Monthly Archives: October 2006

Advantages of standards-based design: Compatibility

Microsoft is really pushing for people to make sure their websites and apps are compatible with IE7. Apparently this is a real concern for a lot of people who relied on certain proprietary features, bugs, and quirks in IE6. I guess they figured they wouldn’t have to worry about future versions. (Hmm… I wonder where they got that idea?)

The fact of the matter is, I’m not worried. I tested my personal sites and the sites I’d built for work months ago, using the IE7 betas, and more recently with RC1. I made a couple of minor changes to some stylesheets, but that was about it.
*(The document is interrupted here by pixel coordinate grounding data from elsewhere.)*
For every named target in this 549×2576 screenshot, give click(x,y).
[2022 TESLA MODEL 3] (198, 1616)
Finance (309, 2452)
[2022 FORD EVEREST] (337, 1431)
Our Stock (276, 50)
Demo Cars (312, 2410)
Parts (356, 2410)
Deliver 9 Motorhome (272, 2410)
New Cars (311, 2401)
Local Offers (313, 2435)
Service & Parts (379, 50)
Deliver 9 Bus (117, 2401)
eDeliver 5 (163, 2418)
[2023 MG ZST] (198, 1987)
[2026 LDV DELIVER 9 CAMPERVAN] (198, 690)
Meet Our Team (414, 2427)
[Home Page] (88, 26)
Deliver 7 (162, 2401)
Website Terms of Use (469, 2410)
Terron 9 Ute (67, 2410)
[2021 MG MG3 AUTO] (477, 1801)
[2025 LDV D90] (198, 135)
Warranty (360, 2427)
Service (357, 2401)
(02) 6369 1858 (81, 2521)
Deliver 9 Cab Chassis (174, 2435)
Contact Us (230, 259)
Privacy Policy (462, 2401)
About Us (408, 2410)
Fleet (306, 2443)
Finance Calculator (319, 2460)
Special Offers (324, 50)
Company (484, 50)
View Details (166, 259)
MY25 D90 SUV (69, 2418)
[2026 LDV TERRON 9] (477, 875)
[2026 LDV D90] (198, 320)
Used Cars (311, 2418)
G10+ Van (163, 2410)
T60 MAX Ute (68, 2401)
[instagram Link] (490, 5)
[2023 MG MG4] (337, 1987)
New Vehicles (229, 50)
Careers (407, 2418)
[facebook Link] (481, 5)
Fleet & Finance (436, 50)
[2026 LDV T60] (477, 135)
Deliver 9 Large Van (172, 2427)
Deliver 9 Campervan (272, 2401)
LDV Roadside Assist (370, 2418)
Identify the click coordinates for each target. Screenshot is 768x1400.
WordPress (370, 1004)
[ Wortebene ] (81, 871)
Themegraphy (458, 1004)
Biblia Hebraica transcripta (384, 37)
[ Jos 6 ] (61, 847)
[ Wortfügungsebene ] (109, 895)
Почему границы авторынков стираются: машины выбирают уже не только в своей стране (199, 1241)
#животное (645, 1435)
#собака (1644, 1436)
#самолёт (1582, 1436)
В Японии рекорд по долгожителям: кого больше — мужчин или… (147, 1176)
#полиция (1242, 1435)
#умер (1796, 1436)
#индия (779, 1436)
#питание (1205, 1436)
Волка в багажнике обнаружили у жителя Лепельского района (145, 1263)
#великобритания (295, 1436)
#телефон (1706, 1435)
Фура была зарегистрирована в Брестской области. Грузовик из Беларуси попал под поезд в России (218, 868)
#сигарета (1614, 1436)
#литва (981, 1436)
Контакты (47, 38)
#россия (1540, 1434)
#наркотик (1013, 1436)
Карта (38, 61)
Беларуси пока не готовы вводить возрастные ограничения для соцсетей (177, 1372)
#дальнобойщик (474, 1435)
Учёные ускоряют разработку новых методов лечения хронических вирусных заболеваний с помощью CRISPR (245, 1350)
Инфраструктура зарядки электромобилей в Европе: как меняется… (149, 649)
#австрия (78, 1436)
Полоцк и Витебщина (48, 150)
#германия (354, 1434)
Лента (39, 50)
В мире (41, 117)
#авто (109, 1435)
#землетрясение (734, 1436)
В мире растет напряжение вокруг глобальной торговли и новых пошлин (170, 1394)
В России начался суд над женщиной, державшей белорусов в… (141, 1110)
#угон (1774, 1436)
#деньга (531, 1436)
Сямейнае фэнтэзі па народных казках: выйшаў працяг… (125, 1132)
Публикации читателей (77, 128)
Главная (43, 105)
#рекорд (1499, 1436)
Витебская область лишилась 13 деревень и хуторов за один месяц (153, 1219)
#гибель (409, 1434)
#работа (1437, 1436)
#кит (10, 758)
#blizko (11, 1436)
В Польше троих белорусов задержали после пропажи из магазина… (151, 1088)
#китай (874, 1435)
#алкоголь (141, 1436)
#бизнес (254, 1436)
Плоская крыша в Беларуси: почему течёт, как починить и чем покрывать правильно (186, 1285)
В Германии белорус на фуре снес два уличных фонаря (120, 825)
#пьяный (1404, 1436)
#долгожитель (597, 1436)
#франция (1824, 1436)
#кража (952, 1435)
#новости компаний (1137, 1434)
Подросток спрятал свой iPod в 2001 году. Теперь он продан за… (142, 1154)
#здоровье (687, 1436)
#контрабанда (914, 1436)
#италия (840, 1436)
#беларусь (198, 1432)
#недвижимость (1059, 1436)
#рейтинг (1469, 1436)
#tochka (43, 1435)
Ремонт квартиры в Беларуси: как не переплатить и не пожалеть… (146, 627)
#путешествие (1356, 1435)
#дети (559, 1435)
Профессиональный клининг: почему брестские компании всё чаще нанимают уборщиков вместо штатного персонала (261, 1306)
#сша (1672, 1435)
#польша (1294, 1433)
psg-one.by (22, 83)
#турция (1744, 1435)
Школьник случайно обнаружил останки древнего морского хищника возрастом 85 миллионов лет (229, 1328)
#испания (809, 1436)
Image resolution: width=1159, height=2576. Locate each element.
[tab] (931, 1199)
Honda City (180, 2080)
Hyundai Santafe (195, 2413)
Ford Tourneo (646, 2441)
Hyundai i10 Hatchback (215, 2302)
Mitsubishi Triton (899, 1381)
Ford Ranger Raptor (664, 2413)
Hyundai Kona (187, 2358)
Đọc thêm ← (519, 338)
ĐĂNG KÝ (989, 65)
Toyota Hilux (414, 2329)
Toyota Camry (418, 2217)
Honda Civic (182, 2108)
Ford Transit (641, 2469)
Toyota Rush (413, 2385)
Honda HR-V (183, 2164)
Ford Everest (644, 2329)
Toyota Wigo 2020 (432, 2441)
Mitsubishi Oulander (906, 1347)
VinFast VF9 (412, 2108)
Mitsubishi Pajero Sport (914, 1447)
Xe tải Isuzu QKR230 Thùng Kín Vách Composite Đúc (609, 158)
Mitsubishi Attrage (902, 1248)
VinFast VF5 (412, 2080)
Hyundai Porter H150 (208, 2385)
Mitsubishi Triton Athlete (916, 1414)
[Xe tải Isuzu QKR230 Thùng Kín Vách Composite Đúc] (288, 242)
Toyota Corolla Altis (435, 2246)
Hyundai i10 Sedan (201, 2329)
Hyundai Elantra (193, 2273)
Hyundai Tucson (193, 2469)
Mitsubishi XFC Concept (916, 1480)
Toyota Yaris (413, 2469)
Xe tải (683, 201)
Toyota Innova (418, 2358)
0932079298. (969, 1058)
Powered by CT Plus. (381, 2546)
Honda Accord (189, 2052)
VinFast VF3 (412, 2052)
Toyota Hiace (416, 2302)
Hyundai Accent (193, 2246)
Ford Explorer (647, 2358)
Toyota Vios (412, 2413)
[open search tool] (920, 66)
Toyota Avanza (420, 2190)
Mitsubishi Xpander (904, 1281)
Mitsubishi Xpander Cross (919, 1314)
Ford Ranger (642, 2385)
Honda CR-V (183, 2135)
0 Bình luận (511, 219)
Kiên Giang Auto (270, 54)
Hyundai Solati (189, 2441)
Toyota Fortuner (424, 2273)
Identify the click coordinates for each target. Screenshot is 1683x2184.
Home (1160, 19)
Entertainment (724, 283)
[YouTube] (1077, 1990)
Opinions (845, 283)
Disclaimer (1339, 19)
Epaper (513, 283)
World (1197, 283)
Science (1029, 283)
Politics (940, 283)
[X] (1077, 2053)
Why? I’ve been writing standards-based code for years. I validate it from time to time, and I test to make sure it works in the latest versions of Firefox, Opera and Safari as well as IE. So the code was already portable.

Plus, anything new I’ve built since January has been designed with IE7 in mind from the beginning.

Most of the changes were to workarounds for IE6. Either stopping them from running on IE7 (if the bug was fixed), or keeping them running on IE7 (if it was done using a CSS hack).

Posted in Web Design | Tagged , , , , , | Leave a comment

Assault via Battery?

Received the replacement battery for the PowerBook yesterday. It was shipped out via DHL, with a prepaid return label for shipping the old battery back via regular mail.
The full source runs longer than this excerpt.